Time and space scales of significant wave heights
Author(s) -
Tournadre Jean
Publication year - 1993
Publication title -
journal of geophysical research: oceans
Language(s) - English
Resource type - Journals
SCImago Journal Rank - 1.67
H-Index - 298
eISSN - 2156-2202
pISSN - 0148-0227
DOI - 10.1029/92jc02625
Subject(s) - sea state , significant wave height , power law , mathematics , geodesy , spectral density , geology , stationary process , piecewise , statistical physics , wind wave , meteorology , statistics , physics , remote sensing , mathematical analysis , oceanography
This paper presents a study of the temporal and spatial variability of the significant wave height ( H s ) based on stationarity and correlation (spectral) analyses. A sea state is defined as a stationary state of a piecewise stationary stochastic random wave process. Rupture detection, i.e., detection of abrupt changes in H s , is used to identify the stationary components of the wave process. A sea state is characterized by its energy (i.e., H s ) and by its duration of stationarity (spatial analysis) and length of stationarity (temporal analysis).

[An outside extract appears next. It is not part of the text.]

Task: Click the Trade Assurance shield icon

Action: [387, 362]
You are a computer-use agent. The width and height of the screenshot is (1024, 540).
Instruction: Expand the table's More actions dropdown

Intensive in situ measurements of H s and Geosat radar altimeter data are used to study the temporal and spatial H s scales at two locations, in the North Sea and in the equatorial Atlantic.The stationarity analysis leads to the following results; (1) duration and length show a great variability and are distributed according to exponential probability laws, (2) H s is distributed according to a Gumbel probability law in both time and space, (3) energy and duration and energy and length can be considered as statistically independent, and (4) the duration and length distributions present very similar nondimensional statistical characteristics. Stationary state detection can also be used to filter the high‐frequency geophysical and/or instrumental noise from the H s variations. A spectral analysis is performed on the raw H s , the stationary states, and the residual. The salient features of the results are summarized as follows: (1) for both locations, the spectra of the filtered data are consistent with a power law dependence on the wavenumber or frequency, (2) the spectral dependence is nearly the same for time and space, which suggests a mean linear dispersion relation for H s , (3) the slope of the spectra are close to the −5/3 turbulence cascade (−1.74 for the North Sea, −1.69 for the equatorial Atlantic), and (4) the residual spectrum is nearly a white noise spectrum indicating the quality of the stationary state detection filtering.